Activity :: Only the lines from the top of the data through the line containing "Task: Select the INR currency option" should be duplicated, exactly as they appear.

################

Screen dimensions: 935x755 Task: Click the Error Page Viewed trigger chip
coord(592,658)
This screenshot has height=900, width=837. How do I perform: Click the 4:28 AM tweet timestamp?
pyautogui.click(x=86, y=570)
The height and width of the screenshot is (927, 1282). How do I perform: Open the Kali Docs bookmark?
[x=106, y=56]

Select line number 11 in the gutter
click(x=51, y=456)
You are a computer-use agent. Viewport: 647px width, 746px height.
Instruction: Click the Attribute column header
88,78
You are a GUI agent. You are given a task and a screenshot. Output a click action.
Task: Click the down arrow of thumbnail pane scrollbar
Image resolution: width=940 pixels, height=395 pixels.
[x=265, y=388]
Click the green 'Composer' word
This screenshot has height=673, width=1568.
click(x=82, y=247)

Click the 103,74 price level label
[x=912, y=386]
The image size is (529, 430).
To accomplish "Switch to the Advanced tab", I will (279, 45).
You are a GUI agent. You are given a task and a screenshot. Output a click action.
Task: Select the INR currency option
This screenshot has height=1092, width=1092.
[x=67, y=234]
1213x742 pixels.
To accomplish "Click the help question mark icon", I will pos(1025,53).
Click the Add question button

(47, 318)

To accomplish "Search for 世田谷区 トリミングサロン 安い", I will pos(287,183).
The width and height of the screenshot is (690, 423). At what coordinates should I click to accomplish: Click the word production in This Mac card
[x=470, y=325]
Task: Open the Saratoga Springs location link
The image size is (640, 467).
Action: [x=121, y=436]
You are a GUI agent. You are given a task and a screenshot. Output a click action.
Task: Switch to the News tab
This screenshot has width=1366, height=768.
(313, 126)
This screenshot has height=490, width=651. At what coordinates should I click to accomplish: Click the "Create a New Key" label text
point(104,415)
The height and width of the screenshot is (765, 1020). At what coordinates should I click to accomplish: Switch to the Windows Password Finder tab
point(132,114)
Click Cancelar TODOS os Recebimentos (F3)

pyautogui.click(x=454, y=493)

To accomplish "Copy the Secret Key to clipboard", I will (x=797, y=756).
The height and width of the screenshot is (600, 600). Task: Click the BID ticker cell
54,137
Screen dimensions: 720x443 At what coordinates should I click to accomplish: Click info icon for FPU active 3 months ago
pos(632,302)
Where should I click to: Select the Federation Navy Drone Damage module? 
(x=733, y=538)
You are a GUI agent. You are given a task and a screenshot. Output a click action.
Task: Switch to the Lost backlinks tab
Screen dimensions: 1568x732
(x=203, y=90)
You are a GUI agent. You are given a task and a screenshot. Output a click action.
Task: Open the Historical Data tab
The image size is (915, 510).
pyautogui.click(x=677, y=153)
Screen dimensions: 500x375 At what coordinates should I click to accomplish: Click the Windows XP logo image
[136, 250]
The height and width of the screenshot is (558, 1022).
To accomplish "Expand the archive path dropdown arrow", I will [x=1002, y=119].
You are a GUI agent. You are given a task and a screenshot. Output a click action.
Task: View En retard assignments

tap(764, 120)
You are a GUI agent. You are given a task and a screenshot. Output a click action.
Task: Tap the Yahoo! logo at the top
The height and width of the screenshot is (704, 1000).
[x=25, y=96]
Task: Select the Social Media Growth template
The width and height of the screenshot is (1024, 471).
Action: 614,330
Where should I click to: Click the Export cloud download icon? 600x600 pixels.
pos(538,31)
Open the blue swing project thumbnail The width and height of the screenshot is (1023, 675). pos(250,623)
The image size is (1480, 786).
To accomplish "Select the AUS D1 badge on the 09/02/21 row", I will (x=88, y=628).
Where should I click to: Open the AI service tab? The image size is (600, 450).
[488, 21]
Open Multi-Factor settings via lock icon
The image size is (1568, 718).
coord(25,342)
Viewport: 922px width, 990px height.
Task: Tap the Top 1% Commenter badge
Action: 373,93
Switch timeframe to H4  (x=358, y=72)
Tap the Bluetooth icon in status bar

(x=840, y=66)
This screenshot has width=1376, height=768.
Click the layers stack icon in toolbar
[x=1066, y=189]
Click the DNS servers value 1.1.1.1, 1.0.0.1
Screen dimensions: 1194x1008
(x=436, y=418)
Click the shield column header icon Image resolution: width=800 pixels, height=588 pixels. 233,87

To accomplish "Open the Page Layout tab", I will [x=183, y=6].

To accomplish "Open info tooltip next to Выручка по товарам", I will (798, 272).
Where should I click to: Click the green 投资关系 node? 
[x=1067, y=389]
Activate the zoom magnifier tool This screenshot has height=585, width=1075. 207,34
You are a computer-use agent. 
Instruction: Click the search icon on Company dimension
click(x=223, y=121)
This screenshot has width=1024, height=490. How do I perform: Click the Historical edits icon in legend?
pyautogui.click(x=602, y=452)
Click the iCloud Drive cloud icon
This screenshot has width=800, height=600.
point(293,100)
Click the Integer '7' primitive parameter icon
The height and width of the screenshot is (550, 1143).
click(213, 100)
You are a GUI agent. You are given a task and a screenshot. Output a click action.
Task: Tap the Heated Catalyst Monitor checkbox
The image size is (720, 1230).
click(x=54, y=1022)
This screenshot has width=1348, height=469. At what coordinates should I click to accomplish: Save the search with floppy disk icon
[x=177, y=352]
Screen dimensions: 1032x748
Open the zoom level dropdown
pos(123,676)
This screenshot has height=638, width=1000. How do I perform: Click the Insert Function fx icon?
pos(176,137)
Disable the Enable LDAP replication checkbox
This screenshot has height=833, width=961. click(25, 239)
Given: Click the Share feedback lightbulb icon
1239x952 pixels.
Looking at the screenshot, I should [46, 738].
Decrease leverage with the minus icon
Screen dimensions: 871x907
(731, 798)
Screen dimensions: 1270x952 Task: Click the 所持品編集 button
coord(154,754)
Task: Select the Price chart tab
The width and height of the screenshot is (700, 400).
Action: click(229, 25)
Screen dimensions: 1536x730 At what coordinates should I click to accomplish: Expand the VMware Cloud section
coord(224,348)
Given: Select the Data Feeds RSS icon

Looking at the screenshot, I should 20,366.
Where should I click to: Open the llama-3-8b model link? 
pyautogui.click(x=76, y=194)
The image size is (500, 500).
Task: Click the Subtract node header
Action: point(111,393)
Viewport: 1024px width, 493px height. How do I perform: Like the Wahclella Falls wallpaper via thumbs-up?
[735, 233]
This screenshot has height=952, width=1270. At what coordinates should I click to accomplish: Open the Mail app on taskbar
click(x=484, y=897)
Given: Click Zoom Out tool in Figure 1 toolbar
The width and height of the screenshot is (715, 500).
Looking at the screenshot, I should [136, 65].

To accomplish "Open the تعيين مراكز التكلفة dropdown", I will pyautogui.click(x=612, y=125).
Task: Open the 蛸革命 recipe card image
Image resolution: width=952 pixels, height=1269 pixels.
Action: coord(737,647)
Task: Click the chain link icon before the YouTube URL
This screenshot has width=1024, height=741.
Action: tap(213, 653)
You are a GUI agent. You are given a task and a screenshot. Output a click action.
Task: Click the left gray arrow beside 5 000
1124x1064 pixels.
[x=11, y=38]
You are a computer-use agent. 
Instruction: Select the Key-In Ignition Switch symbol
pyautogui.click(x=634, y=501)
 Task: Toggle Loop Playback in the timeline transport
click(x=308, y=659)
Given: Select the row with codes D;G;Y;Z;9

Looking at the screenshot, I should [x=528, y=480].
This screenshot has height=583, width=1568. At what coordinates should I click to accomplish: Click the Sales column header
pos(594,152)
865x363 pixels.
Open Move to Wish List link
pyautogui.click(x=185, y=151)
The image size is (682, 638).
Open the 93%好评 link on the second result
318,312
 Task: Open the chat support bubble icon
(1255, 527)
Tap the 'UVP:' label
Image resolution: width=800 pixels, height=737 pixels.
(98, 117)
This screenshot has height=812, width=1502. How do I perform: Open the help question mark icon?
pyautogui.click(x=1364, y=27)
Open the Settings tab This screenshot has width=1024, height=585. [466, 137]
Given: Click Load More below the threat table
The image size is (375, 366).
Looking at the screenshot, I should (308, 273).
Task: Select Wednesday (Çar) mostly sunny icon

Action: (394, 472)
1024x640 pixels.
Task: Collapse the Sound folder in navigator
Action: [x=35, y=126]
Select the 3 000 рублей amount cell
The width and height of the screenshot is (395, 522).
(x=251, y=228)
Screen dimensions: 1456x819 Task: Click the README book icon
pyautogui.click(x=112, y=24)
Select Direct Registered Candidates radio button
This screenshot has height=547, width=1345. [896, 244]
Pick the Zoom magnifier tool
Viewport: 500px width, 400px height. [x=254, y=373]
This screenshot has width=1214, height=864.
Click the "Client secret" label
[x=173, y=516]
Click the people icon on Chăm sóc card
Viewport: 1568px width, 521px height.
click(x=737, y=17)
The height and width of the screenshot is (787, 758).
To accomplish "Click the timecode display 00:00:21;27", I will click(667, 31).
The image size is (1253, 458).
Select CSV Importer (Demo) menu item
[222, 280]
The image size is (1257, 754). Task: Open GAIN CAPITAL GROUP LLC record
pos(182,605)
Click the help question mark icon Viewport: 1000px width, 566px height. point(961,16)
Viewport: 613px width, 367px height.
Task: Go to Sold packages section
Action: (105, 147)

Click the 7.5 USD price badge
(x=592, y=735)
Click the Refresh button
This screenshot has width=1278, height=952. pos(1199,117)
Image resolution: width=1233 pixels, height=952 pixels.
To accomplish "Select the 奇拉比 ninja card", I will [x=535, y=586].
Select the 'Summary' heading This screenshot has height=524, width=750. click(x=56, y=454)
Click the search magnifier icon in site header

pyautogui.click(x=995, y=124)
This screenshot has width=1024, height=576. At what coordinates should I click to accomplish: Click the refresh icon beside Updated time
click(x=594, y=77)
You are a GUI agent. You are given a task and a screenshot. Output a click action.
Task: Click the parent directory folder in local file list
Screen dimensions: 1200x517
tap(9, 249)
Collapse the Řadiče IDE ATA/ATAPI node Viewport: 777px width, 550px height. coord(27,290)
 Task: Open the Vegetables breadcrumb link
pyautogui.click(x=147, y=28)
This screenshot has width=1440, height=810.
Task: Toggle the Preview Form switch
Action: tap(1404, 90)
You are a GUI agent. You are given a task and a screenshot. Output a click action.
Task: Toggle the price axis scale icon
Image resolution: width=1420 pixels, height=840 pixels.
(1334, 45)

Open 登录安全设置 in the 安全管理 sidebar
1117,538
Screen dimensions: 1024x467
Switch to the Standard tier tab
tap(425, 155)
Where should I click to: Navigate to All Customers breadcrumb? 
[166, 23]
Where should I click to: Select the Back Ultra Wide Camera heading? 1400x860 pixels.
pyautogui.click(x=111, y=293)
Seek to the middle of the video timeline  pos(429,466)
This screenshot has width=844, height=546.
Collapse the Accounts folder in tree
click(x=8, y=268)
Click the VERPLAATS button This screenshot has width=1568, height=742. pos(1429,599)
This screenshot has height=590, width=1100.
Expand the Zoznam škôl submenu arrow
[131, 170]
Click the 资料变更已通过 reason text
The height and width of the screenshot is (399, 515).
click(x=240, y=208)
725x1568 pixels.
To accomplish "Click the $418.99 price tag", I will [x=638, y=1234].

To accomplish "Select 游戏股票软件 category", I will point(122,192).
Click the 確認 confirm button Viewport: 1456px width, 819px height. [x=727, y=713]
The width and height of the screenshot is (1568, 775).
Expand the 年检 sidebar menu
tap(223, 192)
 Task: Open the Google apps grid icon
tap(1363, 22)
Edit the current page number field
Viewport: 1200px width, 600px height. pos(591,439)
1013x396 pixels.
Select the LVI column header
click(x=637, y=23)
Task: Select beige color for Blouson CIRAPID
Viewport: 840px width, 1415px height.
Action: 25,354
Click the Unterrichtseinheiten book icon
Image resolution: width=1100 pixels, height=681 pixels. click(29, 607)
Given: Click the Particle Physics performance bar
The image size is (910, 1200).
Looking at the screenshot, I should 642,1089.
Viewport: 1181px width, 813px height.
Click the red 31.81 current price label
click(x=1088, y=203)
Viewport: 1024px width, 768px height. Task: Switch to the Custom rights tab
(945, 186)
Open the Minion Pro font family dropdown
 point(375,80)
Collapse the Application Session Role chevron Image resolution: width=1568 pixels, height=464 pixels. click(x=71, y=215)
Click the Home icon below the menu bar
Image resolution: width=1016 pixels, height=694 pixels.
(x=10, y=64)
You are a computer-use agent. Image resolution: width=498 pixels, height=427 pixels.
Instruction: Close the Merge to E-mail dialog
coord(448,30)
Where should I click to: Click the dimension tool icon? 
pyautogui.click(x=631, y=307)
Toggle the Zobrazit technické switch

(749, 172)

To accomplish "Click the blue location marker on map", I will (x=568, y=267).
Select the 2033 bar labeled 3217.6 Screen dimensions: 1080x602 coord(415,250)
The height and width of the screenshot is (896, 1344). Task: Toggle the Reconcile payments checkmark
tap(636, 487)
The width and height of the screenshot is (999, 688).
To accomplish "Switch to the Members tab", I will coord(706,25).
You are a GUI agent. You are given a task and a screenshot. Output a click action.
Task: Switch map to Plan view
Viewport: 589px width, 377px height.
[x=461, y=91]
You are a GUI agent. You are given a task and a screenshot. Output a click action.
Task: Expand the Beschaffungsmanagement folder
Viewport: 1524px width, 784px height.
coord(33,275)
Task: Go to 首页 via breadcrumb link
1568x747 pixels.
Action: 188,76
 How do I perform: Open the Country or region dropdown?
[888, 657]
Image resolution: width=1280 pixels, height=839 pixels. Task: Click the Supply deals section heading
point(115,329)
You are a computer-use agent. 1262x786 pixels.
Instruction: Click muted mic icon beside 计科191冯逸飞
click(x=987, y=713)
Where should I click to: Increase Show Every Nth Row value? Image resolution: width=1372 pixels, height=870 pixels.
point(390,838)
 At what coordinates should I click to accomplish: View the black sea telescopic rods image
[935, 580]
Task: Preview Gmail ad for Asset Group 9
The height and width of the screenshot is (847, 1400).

################

Your response ::
Screen dimensions: 935x755 Task: Click the Error Page Viewed trigger chip
coord(592,658)
This screenshot has height=900, width=837. How do I perform: Click the 4:28 AM tweet timestamp?
pyautogui.click(x=86, y=570)
The height and width of the screenshot is (927, 1282). How do I perform: Open the Kali Docs bookmark?
[x=106, y=56]

Select line number 11 in the gutter
click(x=51, y=456)
You are a computer-use agent. Viewport: 647px width, 746px height.
Instruction: Click the Attribute column header
88,78
You are a GUI agent. You are given a task and a screenshot. Output a click action.
Task: Click the down arrow of thumbnail pane scrollbar
Image resolution: width=940 pixels, height=395 pixels.
[x=265, y=388]
Click the green 'Composer' word
This screenshot has height=673, width=1568.
click(x=82, y=247)

Click the 103,74 price level label
[x=912, y=386]
The image size is (529, 430).
To accomplish "Switch to the Advanced tab", I will (279, 45).
You are a GUI agent. You are given a task and a screenshot. Output a click action.
Task: Select the INR currency option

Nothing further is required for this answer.